DAVID: May I ask, is there a place in Buddhism for the evidence of NDE's that consciousness is separate from the brain which must receive it??


MATT: I thought I answered this or a similar question, but yes absolutely. It's off in that category with rebirth for me, but it is also why this particular school of Buddhism has continuously challenged me.

THIS consciousness is tied to a body, but as we get close to death leaving it is trivial. If you're in particular states of meditation at the time of death the experience becomes more like lucid dreaming. I'm not sure between which stages of meditation earns you psychic powers, but those are in the offing as well. Ajahn Brahm has so many stories to tell of Devas (celestial beings) or even of one story where A man several villages away died and his consciousness took over someone else's body. The Tibetan Book of the dead as I have mentioned earlier is supposed to be a complete guide to dying. It is through the lens of Tibetan Buddhism which has a more up close and personal attitude towards deities. But it's studied by students in all schools.

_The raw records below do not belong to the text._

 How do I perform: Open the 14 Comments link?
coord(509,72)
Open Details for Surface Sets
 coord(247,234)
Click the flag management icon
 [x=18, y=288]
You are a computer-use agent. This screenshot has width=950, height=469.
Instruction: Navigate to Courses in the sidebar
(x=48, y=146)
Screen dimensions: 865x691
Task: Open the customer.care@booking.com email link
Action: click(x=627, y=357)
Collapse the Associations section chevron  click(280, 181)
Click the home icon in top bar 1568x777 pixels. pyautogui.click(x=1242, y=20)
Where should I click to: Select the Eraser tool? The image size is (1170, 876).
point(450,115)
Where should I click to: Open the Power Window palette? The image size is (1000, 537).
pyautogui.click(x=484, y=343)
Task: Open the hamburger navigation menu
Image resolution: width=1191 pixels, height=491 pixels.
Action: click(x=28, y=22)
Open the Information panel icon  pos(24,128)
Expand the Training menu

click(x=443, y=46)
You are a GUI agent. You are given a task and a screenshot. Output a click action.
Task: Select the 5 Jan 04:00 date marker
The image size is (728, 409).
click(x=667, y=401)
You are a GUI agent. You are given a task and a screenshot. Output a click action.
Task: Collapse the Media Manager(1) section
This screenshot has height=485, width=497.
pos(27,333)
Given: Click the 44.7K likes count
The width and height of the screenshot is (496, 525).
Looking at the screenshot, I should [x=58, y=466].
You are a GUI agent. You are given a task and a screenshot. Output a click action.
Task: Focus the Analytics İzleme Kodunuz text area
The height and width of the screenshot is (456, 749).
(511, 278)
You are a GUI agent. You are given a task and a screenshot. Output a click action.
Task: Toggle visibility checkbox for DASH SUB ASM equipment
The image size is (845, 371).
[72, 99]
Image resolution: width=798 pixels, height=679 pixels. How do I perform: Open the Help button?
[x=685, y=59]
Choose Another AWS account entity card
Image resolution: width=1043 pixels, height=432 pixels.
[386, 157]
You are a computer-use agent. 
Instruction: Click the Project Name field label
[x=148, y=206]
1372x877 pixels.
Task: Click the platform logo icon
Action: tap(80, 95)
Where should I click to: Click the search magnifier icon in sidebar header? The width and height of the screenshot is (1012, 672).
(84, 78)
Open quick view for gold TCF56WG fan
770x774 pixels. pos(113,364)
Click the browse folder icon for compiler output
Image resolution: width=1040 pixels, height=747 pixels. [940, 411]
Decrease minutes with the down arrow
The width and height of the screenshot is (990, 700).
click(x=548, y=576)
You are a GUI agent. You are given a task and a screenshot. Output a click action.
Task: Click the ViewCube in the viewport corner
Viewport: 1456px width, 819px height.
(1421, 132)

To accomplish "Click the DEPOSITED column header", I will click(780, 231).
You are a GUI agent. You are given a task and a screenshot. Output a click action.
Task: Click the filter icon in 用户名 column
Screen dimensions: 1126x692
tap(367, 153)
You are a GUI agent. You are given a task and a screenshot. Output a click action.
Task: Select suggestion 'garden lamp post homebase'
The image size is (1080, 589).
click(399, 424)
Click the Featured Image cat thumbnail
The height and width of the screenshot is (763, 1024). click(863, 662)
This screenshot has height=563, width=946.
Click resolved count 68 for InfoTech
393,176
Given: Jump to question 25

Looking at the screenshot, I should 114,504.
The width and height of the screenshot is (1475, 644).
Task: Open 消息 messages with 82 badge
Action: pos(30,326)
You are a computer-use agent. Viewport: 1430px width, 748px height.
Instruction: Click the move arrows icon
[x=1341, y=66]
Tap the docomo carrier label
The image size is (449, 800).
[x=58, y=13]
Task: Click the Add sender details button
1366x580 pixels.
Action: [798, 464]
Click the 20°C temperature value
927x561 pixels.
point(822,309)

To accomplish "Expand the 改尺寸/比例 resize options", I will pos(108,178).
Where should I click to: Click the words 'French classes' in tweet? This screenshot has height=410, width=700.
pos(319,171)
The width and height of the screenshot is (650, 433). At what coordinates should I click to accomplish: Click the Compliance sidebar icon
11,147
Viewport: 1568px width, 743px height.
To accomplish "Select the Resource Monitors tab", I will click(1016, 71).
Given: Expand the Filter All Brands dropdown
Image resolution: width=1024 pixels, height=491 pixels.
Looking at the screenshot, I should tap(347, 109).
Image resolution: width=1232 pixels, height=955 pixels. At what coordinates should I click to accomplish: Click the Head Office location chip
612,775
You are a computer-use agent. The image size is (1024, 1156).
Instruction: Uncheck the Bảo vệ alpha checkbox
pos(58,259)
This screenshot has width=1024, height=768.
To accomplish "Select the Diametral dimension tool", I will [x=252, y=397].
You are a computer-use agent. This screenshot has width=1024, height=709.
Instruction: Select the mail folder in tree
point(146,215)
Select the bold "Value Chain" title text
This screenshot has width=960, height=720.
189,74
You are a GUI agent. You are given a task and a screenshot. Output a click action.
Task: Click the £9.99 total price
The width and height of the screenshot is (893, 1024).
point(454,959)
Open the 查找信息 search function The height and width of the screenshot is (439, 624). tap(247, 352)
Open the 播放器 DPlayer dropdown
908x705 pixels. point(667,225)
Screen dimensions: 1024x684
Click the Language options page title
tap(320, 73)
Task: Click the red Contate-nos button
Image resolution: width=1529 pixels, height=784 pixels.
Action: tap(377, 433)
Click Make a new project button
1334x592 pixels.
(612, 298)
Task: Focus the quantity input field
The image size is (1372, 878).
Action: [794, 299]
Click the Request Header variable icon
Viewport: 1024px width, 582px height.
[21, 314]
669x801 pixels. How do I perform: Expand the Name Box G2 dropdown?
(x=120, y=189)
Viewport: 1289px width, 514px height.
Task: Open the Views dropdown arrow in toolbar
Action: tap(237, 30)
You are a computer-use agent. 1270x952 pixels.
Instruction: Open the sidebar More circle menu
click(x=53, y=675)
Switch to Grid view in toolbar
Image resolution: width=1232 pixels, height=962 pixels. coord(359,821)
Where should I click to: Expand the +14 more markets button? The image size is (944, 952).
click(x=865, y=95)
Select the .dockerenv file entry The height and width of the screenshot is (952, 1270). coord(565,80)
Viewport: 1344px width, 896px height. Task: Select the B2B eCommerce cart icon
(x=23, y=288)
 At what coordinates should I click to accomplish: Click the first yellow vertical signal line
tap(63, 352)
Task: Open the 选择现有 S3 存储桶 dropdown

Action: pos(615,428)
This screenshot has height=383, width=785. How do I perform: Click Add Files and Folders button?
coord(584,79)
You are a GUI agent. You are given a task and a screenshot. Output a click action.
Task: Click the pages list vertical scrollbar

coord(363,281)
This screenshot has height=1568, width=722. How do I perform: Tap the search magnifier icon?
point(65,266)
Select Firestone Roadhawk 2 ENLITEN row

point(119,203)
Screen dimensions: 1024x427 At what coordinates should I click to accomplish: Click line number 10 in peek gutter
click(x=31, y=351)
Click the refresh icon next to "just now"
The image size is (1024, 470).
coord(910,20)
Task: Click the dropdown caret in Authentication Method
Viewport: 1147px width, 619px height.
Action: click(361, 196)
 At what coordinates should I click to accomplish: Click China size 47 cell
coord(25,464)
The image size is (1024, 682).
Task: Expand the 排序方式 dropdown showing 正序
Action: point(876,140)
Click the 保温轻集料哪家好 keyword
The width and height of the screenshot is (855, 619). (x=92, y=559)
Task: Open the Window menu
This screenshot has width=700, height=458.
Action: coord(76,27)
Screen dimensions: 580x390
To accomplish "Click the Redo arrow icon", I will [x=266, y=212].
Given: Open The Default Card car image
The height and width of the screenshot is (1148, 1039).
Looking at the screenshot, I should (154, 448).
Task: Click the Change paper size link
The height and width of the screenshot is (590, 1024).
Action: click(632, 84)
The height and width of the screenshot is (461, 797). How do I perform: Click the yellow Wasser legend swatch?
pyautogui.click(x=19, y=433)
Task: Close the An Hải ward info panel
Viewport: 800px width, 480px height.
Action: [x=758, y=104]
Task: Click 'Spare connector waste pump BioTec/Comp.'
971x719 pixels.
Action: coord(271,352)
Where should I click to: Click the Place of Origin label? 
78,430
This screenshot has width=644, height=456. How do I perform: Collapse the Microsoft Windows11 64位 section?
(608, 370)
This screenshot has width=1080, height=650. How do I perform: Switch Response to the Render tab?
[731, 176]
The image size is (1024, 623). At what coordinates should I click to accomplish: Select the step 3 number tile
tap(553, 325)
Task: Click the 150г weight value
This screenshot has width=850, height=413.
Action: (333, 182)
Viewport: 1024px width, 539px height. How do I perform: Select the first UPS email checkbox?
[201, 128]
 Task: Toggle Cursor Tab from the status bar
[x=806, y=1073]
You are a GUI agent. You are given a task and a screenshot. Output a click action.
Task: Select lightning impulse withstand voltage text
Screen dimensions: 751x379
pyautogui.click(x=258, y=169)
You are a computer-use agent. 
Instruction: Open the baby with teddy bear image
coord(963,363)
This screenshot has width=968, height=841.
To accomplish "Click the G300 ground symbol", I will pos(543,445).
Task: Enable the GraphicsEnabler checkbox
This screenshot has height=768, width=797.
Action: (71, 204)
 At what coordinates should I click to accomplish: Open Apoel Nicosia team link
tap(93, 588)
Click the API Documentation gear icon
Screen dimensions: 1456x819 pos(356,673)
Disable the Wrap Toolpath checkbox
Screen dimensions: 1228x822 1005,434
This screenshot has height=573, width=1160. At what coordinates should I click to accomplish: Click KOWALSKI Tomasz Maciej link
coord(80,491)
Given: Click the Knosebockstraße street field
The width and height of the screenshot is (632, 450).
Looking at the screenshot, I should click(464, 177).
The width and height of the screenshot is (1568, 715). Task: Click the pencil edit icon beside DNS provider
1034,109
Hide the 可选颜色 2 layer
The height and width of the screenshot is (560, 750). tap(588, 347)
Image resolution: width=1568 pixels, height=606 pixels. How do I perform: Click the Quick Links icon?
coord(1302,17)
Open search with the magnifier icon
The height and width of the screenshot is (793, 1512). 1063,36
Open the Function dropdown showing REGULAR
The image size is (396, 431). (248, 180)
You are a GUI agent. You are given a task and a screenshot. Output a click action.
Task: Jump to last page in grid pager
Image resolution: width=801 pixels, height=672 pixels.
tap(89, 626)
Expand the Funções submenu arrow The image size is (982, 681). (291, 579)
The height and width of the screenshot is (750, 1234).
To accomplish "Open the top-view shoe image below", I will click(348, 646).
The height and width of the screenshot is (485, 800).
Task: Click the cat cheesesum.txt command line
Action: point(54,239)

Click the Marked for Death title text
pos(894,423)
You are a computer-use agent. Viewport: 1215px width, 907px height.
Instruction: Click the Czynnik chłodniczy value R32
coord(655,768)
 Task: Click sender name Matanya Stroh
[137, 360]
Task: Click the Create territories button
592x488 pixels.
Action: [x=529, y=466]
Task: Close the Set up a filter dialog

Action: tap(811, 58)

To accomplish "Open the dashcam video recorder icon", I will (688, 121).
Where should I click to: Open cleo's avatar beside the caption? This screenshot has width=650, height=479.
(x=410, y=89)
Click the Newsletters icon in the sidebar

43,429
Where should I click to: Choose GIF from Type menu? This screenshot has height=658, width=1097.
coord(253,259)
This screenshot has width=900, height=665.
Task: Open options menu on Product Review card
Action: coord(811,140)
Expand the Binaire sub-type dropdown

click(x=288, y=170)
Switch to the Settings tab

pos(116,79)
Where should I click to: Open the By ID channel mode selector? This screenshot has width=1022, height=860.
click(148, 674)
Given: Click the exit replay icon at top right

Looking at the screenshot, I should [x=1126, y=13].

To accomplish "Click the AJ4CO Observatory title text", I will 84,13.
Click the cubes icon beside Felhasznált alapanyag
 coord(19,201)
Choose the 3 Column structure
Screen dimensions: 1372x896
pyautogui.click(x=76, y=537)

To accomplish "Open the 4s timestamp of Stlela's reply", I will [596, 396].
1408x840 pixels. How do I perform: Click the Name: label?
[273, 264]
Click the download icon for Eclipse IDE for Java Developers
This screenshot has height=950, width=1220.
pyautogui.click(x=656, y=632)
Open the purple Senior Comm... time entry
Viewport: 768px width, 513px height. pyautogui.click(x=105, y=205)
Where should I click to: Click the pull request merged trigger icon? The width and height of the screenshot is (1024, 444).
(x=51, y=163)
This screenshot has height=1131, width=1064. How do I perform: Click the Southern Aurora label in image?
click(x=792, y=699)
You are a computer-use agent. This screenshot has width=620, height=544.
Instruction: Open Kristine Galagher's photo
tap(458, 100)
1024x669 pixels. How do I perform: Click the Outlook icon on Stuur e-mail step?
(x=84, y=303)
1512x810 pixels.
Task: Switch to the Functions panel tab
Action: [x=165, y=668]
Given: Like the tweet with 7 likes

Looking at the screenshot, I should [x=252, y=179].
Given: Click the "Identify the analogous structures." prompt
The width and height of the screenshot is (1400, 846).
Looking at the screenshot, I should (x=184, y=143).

It's not clear at what point you gain psychic abilities, but once you reach the 2nd Jhana, you're supposed to be able to freely move through the memories of all your past lives--in that 'aftermath period' where the self is suppressed, and then somewhere between there and Nibbana is supposed to allow the practitioner to OBE, read minds, walk on water, an incomplete list is here. Some of the exploits of the Shaolin monks have been explained with physics, but obviously most people (including myself) kinda roll their eyes at flying through the air. Brahm has talked several times about a "mind-made-body".

However, as I stated at some point when I came back to chat here, there are also planes of existence where there is no material body component--mind made realms entirely. (The states of meditation beginning with the first Jhana all grant access to that universe of existence apparently.)

I know dhw you get frustrated when I don't compile bits together but I already answered your other two sets of comments. This is one I should have stated sooner, but while the Buddha did not declare what happens if you reach Nibbana and this body passes, he was adamant that both eternalism and annihilationism were false. This is one of several reasons his path is called "the middle way." Annihilationism is the materialist belief that this is the only life, period, when you die, that's it forever. Nibbana by definition is NOT that. Nibbana is also not eternalism: An eternal self that lives for all time. As I tried to say around the time that David asked if it meant joining God in some way, a cosmology that allows for realms that have no material component, clearly allow levels of latitude for odd realms of existence. Assume String Theory is true: there's many higher dimensions possible in our universe, surely there exists a bucket somewhere for what happens after you attain Nibbana, and then pass.